GPs are finding the complexity of managing patients with chronic diseases is forever increasing along with the number of such patients presenting.
While there’s lots of talk about the ageing population and its impact on health services provision and the Budget, there is less talk about the baby boomer population who are now turning 70. They will bring with them not only a bulge around the waist but the many chronic diseases associated with obesity. One only has to look at the baby boomer pyramid to see the effect this may have on future health needs.
According to the US Census Bureau, in 1946 roughly 2.4 million baby boomers were born, and by 1964 (the last year of the baby boom) there were 72.5 million baby boomers. Today, baby boomers range in age from 52 to 71 years old. Every five years each age cohort scales up the pyramid. Australia has similar trends.
In a recent ABC RN Health Report, Dr Norman Swan interviewed health economist Professor Simon Ackerman about his new book Health Economics from Theory to Practice
Ackerman suggests that in the face of a rapidly ageing population there is urgent need for reform in health and aged care. Without this reform, the baby boomer bump will put unsustainable pressure on Australia’s health spending. He says one of the reasons for health cost blowouts is expensive new technologies and costly government policies. When you add in the baby boomer population bulge, the problem becomes even more critical.
He says that “up until now we haven’t really experienced in terms of health expenditure the impact of ageing, because we’ve had such a large increase in life expectancy that it’s been protective of the ageing effect. There are fewer people dying in any given age cohort and a lot of our health expenditure is associated with proximity to death.”
The oldest baby boomers are now 71 and the youngest 52. It is when this population gets older the health system will be strained. We need age and health care reform, because by 2050 we will have three times as many people over 85 and three times as many people with dementia.
The pressure will be on for better health promotion policies, and creating age and dementia friendly communities and cities
The predictions by the Productivity Commission in 2006 were that by 2050, 50 per cent of health expenditure will be explained by ageing costs, and a lot of that with end-of-life costs. Baby boomers have tended to be very assertive and that trend is likely to continue with particular demands around successful ageing.

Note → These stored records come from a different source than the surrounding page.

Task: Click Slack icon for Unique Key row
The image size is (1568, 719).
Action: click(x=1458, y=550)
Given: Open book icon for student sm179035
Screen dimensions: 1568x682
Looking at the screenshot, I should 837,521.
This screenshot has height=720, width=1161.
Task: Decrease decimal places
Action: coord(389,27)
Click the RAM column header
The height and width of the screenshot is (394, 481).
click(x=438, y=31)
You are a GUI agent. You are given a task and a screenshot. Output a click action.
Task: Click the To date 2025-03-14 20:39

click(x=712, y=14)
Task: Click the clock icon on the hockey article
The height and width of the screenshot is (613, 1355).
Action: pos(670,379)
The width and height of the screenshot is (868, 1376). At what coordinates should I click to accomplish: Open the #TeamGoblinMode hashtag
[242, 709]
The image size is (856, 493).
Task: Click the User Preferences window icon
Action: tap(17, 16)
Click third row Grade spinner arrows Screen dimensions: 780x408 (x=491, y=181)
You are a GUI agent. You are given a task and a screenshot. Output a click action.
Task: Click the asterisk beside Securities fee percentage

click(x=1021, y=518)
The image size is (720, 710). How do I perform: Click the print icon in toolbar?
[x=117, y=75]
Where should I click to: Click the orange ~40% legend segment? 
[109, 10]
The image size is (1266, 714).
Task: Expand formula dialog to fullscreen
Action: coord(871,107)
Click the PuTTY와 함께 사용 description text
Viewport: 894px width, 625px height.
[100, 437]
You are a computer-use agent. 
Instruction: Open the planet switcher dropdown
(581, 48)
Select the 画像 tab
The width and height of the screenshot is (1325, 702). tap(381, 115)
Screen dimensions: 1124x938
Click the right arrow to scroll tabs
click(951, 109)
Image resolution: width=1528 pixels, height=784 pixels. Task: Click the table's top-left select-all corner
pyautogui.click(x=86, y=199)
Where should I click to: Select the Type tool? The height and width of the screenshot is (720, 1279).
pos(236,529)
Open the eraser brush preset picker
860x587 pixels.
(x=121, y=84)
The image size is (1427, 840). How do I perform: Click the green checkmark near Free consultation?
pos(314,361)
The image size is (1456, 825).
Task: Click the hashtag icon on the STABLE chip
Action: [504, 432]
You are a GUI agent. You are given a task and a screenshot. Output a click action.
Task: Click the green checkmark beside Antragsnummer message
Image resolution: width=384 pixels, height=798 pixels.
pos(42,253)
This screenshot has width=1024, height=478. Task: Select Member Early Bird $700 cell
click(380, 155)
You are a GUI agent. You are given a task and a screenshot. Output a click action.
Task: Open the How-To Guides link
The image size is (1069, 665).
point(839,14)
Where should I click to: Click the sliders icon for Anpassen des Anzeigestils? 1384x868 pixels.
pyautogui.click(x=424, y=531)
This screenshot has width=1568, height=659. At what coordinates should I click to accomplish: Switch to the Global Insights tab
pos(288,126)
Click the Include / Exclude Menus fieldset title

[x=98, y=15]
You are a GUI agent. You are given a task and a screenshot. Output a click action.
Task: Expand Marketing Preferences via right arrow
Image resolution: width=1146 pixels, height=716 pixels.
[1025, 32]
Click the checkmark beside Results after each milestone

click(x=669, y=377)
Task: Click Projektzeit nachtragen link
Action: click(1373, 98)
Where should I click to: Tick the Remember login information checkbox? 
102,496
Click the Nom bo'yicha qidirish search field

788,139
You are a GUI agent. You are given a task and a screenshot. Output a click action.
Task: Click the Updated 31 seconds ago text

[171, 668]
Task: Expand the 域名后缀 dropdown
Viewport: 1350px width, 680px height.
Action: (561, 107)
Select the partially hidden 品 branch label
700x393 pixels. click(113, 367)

So, the pressure will be on for better health promotion policies, and creating age and dementia friendly communities and cities. This will require social and environmental planning with lots of incentive to remain physically and socially active and engaged. Keeping people out of nursing homes will be a priority.
Health Care Homes will need to involve Lifestyle Medicine rather than relying on excessive use of new technologies.
GPs and the allied health teams they lead will play a central role in keeping people in their homes for as long as possible while trying to avoid hospital and nursing home admissions.
High quality palliative care will be important. Shared Medical Appointments will become commonplace to complement one to one consultations.
The sooner the government funds more training for the primary care workforce in these preventative health strategies the better. If we keep going as we are, aged care will simply become unaffordable over the next few decades.